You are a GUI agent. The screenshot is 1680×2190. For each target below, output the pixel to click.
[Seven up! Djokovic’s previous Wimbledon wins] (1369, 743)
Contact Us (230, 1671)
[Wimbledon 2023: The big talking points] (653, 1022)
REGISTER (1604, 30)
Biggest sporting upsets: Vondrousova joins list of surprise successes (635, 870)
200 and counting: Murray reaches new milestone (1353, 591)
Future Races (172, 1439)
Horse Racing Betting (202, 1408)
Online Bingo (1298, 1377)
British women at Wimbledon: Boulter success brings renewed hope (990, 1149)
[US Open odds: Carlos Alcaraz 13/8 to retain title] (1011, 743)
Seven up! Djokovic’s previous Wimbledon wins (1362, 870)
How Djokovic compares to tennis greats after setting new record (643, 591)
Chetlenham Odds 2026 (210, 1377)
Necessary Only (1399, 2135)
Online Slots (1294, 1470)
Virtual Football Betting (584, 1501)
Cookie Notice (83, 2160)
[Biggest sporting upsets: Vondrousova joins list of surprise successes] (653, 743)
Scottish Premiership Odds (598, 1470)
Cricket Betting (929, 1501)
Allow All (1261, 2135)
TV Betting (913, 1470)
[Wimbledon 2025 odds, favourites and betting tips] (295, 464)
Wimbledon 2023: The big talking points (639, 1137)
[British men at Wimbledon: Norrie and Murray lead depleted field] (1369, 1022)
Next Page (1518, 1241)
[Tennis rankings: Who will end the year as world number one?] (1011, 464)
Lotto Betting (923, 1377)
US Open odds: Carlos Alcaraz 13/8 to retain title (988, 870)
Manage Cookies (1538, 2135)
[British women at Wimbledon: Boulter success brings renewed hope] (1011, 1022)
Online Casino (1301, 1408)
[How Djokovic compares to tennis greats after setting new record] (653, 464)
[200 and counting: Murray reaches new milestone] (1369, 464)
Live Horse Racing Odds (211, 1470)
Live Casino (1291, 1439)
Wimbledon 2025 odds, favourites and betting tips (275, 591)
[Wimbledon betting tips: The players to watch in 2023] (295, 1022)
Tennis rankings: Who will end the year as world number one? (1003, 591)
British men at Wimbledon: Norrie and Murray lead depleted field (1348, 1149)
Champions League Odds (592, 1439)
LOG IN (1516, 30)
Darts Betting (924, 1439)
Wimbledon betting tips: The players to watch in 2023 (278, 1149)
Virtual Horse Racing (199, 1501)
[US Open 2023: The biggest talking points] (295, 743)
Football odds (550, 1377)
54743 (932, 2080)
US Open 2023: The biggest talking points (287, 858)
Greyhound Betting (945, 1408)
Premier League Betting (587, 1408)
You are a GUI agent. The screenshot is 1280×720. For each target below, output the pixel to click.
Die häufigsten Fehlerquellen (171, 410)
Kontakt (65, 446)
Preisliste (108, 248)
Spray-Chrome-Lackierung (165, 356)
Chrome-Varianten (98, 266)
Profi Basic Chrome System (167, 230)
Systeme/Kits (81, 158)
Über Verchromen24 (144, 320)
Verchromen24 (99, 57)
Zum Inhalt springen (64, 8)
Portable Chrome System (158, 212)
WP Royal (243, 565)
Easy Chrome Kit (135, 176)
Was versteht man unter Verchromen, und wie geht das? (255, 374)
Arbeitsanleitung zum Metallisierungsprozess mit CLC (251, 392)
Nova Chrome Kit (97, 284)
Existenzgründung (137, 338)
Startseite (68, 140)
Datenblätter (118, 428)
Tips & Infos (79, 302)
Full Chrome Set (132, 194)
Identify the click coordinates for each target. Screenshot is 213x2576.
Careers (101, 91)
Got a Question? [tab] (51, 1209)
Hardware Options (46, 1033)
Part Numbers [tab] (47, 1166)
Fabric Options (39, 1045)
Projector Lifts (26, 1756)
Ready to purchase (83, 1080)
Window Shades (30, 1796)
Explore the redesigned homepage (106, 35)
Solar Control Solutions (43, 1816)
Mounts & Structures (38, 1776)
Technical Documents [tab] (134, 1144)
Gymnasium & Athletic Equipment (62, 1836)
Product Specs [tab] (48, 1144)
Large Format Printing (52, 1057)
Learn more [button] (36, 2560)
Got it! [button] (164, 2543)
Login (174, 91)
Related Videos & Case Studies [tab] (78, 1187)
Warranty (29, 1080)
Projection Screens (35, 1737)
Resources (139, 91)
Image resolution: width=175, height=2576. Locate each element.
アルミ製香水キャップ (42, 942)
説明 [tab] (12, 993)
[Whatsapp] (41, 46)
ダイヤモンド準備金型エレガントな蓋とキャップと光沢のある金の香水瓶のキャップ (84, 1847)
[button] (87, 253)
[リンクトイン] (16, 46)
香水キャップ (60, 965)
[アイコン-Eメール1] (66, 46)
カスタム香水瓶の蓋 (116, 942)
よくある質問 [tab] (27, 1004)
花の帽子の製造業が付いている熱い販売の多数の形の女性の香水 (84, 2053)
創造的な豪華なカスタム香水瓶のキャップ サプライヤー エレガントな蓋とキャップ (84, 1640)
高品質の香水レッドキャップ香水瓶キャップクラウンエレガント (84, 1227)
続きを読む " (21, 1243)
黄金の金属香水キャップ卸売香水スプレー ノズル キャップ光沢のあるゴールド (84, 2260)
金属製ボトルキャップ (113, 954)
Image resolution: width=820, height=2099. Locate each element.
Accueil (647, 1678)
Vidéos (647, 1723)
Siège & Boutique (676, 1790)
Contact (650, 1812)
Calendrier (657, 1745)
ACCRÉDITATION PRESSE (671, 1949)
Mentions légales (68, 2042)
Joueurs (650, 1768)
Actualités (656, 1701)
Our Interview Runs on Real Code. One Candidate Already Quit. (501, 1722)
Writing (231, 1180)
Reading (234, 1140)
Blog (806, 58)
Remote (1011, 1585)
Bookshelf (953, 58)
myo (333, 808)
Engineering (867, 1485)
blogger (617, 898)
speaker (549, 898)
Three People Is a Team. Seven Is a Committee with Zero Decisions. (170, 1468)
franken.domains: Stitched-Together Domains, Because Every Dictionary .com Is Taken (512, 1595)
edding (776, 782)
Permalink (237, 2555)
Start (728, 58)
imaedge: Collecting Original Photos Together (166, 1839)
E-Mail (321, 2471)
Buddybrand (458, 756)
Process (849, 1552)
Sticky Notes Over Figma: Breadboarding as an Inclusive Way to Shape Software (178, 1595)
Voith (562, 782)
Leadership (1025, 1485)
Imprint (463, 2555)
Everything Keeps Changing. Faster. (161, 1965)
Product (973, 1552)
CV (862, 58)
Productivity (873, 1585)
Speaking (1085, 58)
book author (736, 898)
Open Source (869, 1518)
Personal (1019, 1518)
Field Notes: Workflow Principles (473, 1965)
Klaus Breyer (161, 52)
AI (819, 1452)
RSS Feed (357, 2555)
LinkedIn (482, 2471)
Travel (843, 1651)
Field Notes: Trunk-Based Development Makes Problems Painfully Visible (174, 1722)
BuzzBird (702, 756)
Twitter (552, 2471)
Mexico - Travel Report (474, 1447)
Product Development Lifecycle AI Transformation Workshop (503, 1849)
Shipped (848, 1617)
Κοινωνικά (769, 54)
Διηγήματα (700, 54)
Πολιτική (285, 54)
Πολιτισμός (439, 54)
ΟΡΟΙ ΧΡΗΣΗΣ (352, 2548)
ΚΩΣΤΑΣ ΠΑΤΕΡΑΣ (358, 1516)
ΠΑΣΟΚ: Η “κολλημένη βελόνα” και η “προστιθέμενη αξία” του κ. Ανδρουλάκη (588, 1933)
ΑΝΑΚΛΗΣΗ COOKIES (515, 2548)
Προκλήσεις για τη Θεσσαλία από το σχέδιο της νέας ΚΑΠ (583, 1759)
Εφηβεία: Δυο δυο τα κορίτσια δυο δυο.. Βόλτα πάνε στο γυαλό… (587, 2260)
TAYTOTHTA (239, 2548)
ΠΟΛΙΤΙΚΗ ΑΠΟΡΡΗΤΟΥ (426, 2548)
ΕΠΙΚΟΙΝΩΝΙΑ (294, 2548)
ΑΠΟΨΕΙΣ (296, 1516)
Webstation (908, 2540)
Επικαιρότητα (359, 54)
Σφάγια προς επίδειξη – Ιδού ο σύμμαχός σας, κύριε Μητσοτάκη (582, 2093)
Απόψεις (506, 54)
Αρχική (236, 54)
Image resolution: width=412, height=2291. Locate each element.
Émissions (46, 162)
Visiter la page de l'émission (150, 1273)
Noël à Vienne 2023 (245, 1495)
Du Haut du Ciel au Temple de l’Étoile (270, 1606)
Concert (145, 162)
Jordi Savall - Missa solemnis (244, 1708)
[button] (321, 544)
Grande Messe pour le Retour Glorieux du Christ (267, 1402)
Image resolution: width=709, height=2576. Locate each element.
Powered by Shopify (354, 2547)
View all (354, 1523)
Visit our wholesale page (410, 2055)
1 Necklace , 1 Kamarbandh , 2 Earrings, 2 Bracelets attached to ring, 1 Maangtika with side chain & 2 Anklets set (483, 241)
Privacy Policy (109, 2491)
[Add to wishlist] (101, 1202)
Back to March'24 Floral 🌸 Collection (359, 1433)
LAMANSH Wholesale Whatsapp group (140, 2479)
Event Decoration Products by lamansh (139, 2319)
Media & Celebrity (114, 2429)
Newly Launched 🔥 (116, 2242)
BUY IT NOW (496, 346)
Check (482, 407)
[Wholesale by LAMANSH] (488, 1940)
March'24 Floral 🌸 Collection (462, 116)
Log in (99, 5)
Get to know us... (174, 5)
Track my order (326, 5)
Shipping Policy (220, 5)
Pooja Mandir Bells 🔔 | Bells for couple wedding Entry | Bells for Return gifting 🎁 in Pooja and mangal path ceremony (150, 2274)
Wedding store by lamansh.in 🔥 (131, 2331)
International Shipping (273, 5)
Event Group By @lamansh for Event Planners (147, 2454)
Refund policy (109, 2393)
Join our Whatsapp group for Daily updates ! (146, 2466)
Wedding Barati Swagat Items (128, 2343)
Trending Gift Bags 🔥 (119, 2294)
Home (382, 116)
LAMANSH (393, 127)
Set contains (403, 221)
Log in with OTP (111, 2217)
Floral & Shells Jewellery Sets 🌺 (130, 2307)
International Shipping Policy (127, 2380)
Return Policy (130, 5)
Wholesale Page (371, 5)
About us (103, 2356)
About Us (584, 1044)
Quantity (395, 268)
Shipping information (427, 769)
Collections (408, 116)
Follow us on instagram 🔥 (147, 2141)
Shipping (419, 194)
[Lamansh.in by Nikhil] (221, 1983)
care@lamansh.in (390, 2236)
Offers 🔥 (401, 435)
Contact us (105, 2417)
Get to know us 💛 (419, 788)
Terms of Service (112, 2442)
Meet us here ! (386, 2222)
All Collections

■ **Activity**:
Lines holding "upsets" in the material above are to be reported.

■ **Response area**:
Biggest sporting upsets: Vondrousova joins list of surprise successes (635, 870)
[Biggest sporting upsets: Vondrousova joins list of surprise successes] (653, 743)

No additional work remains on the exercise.